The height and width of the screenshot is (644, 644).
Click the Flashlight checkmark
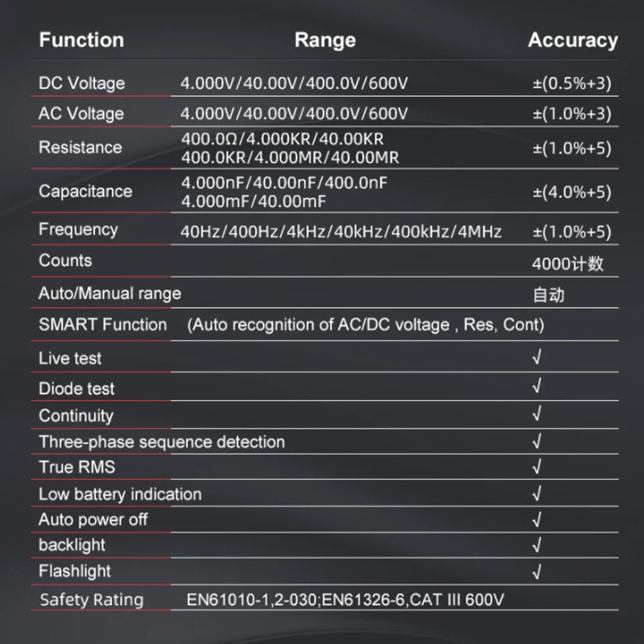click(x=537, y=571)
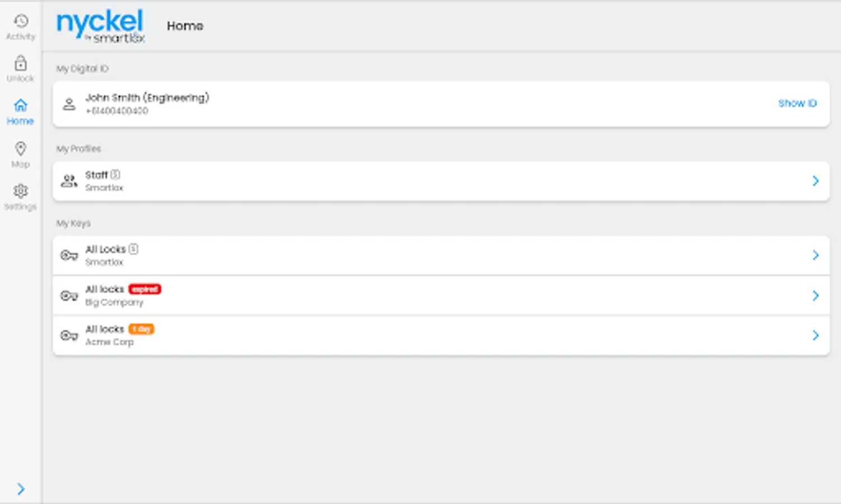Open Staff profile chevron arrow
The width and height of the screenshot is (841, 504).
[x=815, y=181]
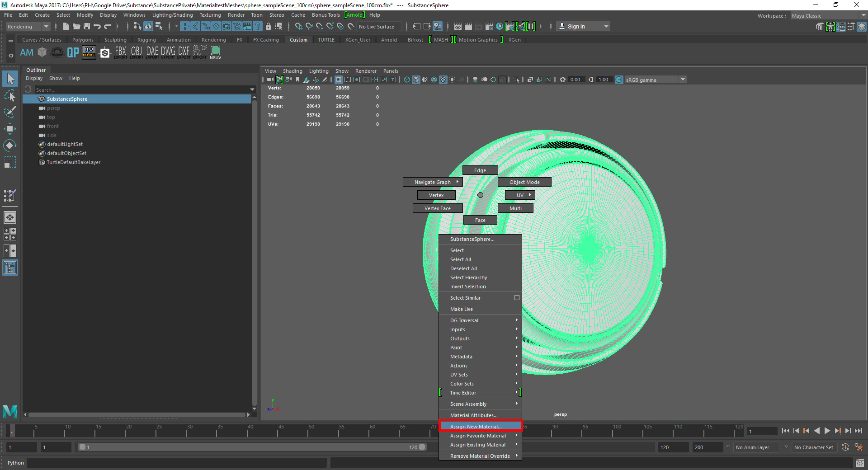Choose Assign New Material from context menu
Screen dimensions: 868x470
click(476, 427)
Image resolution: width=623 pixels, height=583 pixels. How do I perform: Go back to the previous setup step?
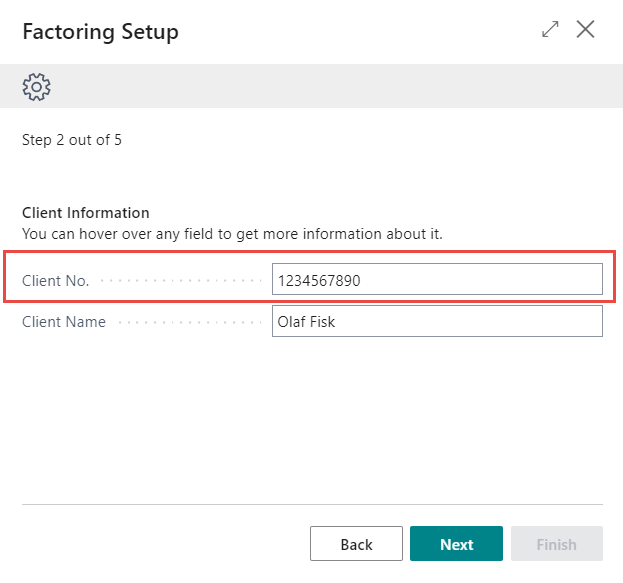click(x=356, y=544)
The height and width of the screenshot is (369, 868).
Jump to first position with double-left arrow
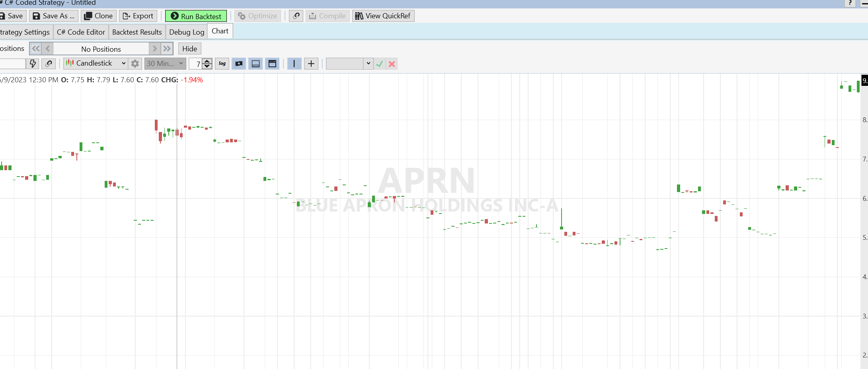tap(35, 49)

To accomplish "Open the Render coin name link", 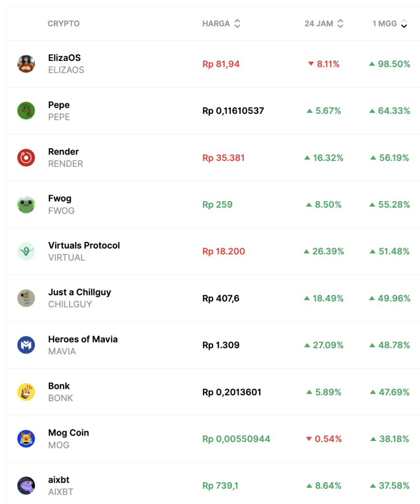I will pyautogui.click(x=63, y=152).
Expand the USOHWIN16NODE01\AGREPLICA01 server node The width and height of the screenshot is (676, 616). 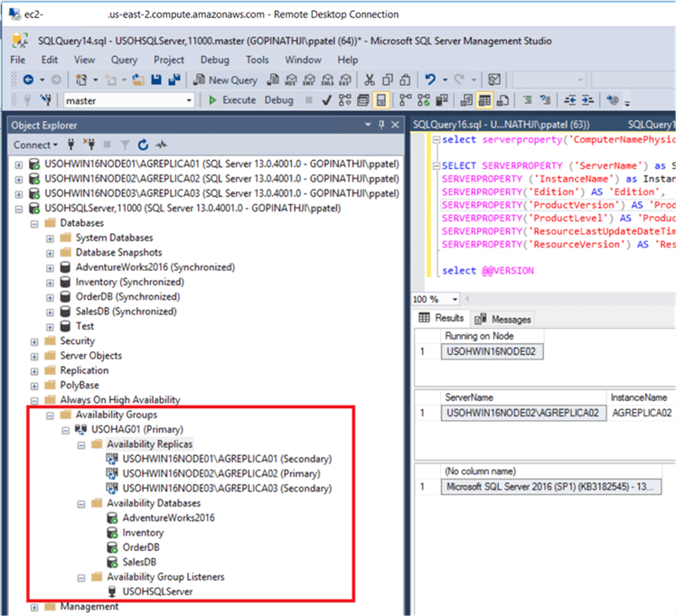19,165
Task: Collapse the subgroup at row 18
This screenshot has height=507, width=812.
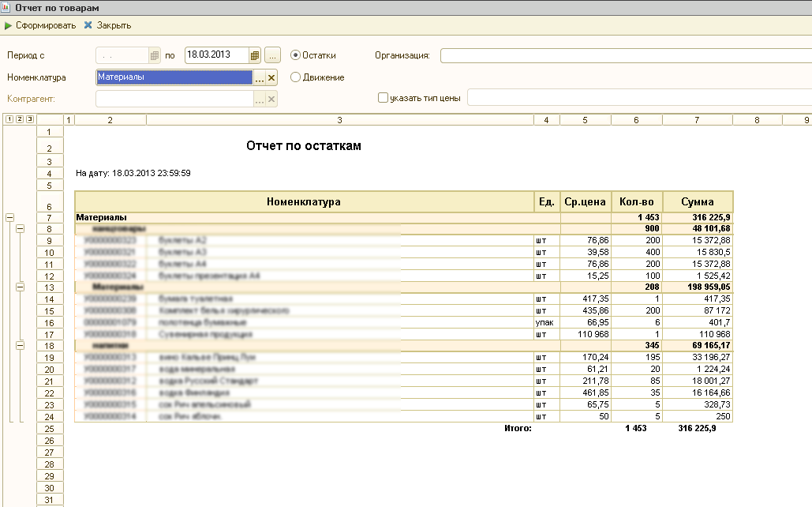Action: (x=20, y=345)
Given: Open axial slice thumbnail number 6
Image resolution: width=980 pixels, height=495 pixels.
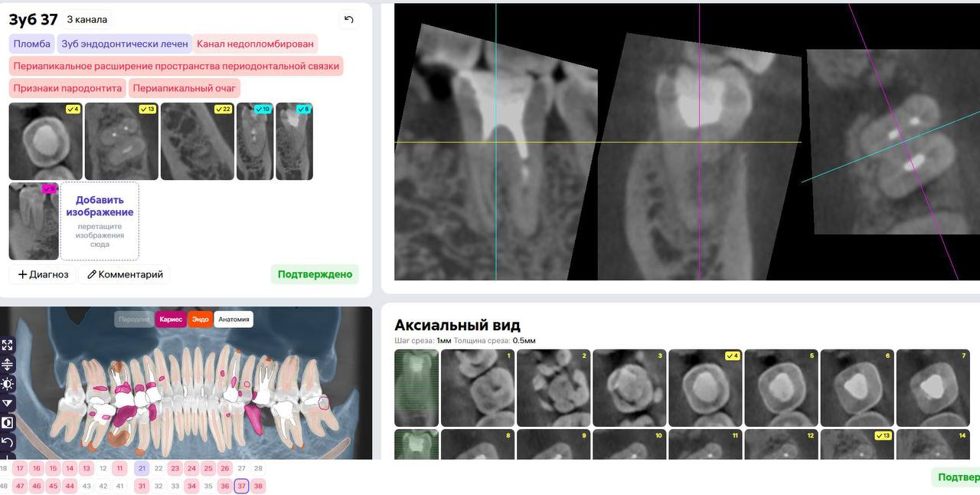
- - - - - - -
Beginning at the line that contains "Task: Collapse the subgroup at row 18", give the remaining lines of the records again exactly, through the last one. Leave out pictures.

Task: Collapse the subgroup at row 18
This screenshot has height=507, width=812.
Action: (x=20, y=345)
Given: Open axial slice thumbnail number 6
Image resolution: width=980 pixels, height=495 pixels.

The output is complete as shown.